ND 21, LSU 17
Player of the Game: Miles Boykin
3 rec, 102 yards, 1 TD
On Jan. 1, Notre Dame entered the Citrus Bowl seeking to close out their season with win number 10. The Irish “hadn’t won a New Year’s game in, like, 752 years,” head coach Brian Kelly quipped after the game, and the formidable LSU Tigers threatened to make it 753.
Trouble clouded Notre Dame’s trip to Orlando before the game even began, with injury and discipline issues preventing three of the top four receiving targets from seeing the field. From the beginning, the Irish struggled to find a rhythm on offense, with nothing to show for their first five possessions. Junior quarterback Brandon Wimbush was just 3 for 8, and sophomore quarterback Ian Book replaced him for the sixth drive. As the first half wound down, junior kicker Justin Yoon finally put the Irish on the board with a 46-yard field goal.
Luckily for the Irish, LSU faced similar problems. It seemed that the Tigers would find the end zone first, but a spectacular goal-line stand by the Notre Dame defense forced a field goal try that sailed wide of the uprights.
“We fought for every inch,” Kelly said of his defense after the game. “And, quite frankly, it became a game of inches down there where we were able to hold them to the field goals. And that was the difference in the game.” Junior linebacker Te’von Coney was a particular force to be reckoned with, as he racked up 17 tackles. He finished the season with 116, the most since Manti Te’o in 2011.
====
- [TO DO]
[a] In the Citrus Bowl recap, how many tackles did Te'von Coney make in the game?
[b] Extend the Citrus Bowl recap, beginning right after its last sentence.
The records that come next are separate material and have no connection to the Citrus Bowl recap.

- [PROVIDED MATERIAL]
====
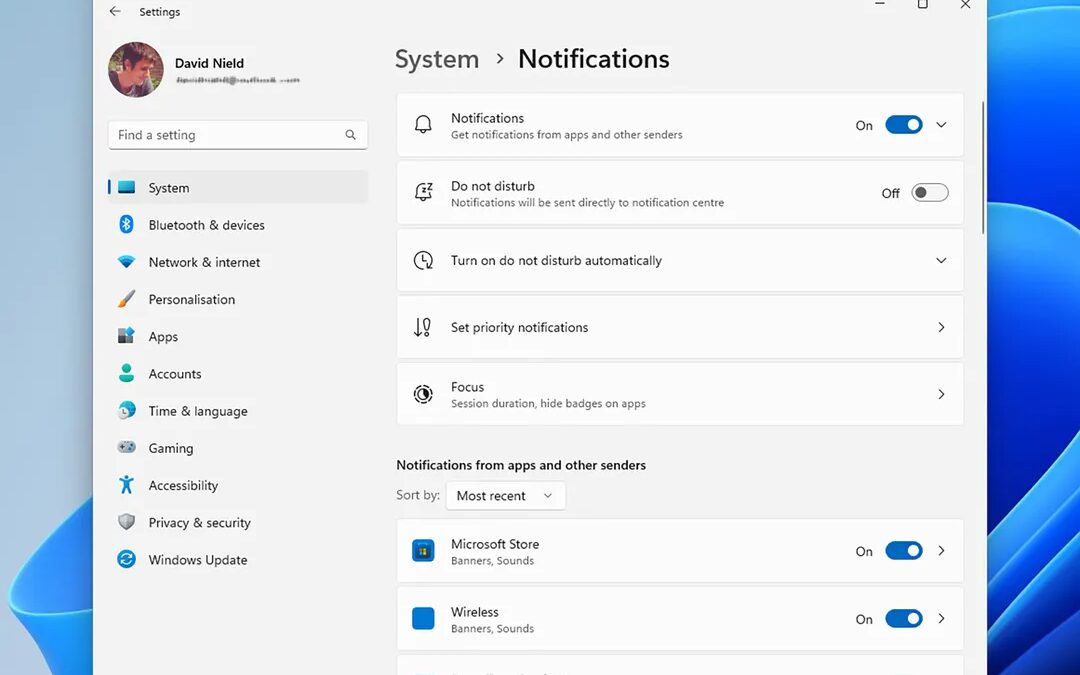Click the Microsoft Store app icon
1080x675 pixels.
(423, 551)
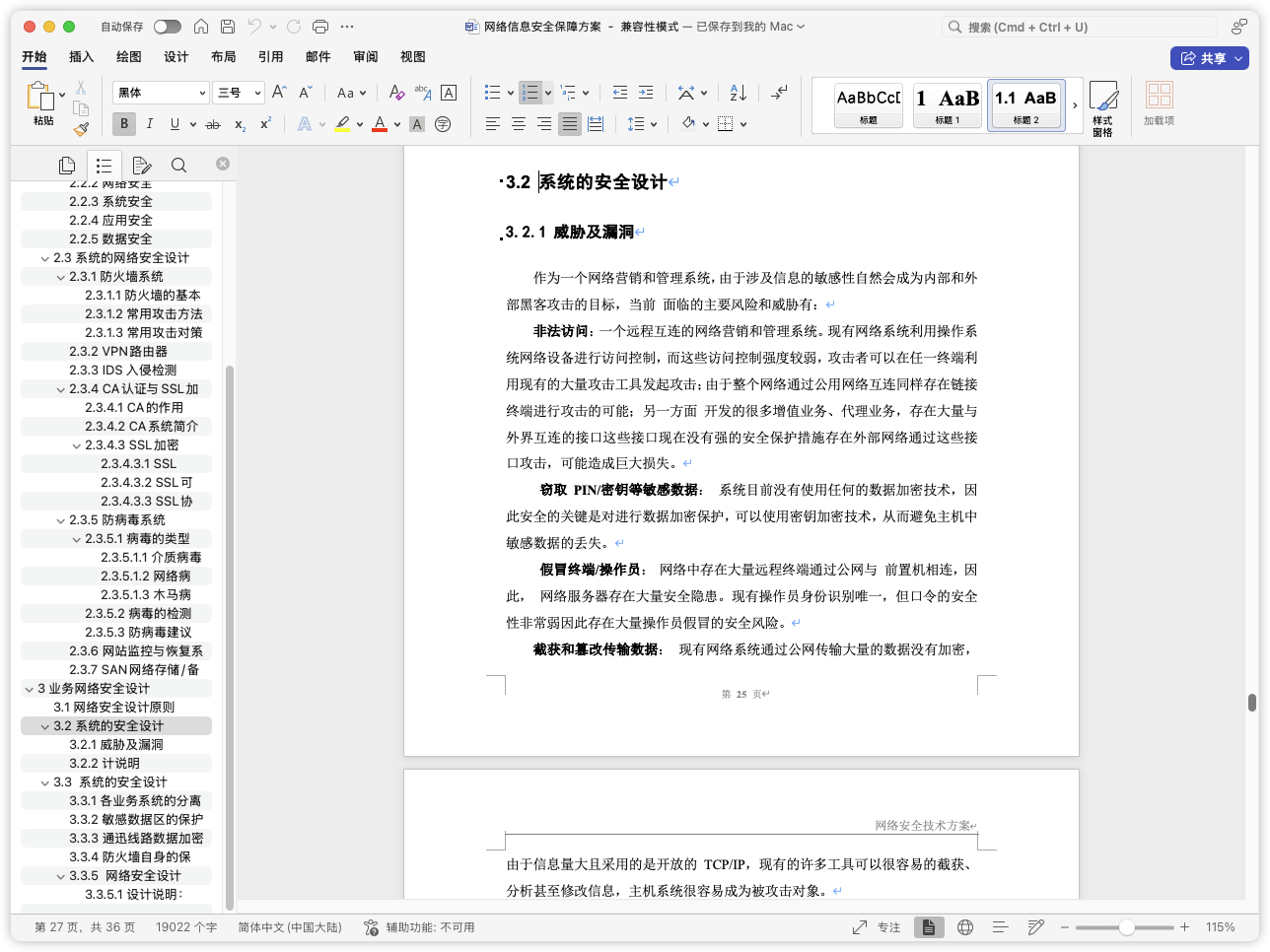The image size is (1270, 952).
Task: Open the Styles Pane
Action: click(1102, 108)
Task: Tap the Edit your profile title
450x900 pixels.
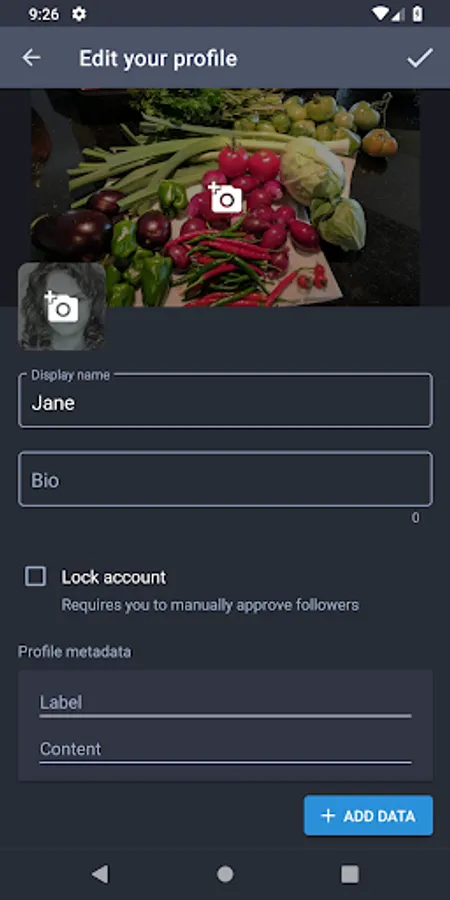Action: click(x=158, y=59)
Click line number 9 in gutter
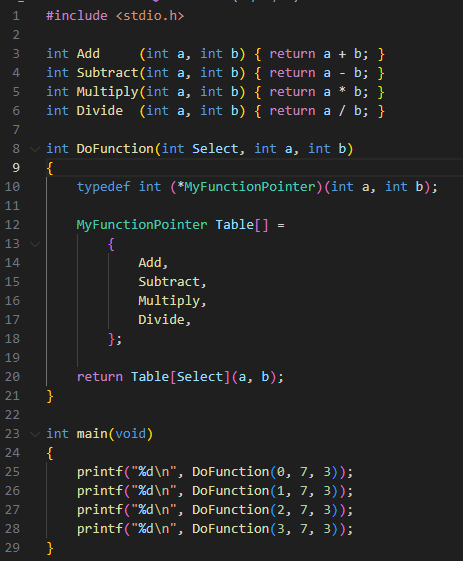 16,167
====
- [PER-TASK OUTPUTS]
[a] He made 17 tackles.

[b]
Thanks to another missed field goal, the Tigers failed to put any points on the board in the first half. On a surprisingly cold and wet Florida afternoon, Notre Dame held a slim 3-0 lead entering the locker room.
The end zones were finally utilized when LSU opened the second half with a touchdown. Momentum further shifted in the Tigers’ favor when Book was picked off in the red zone. As it had all season, the Irish defense responded powerfully, forcing a three-and-out. Yoon took advantage of the possession, hitting a 49-yard field goal that was his longest of the season.
The game continued to heat up as the fourth quarter arrived. LSU put another touchdown on the board, stretching their lead to 14-6. Needing a swift response, the Irish offense turned to some unfamiliar weapons.
Junior running back Dexter Williams broke free for 31 yards. This marked Notre Dame’s 28th rush of at least 30 yards, tied for the FBS lead. Junior wide receiver Miles Boykin also contributed with a 29-yard reception to move the Irish into the red zone, setting up freshman wide receiver Michael Young Jr.’s first career touchdown on a 6-yard reception just a few plays later.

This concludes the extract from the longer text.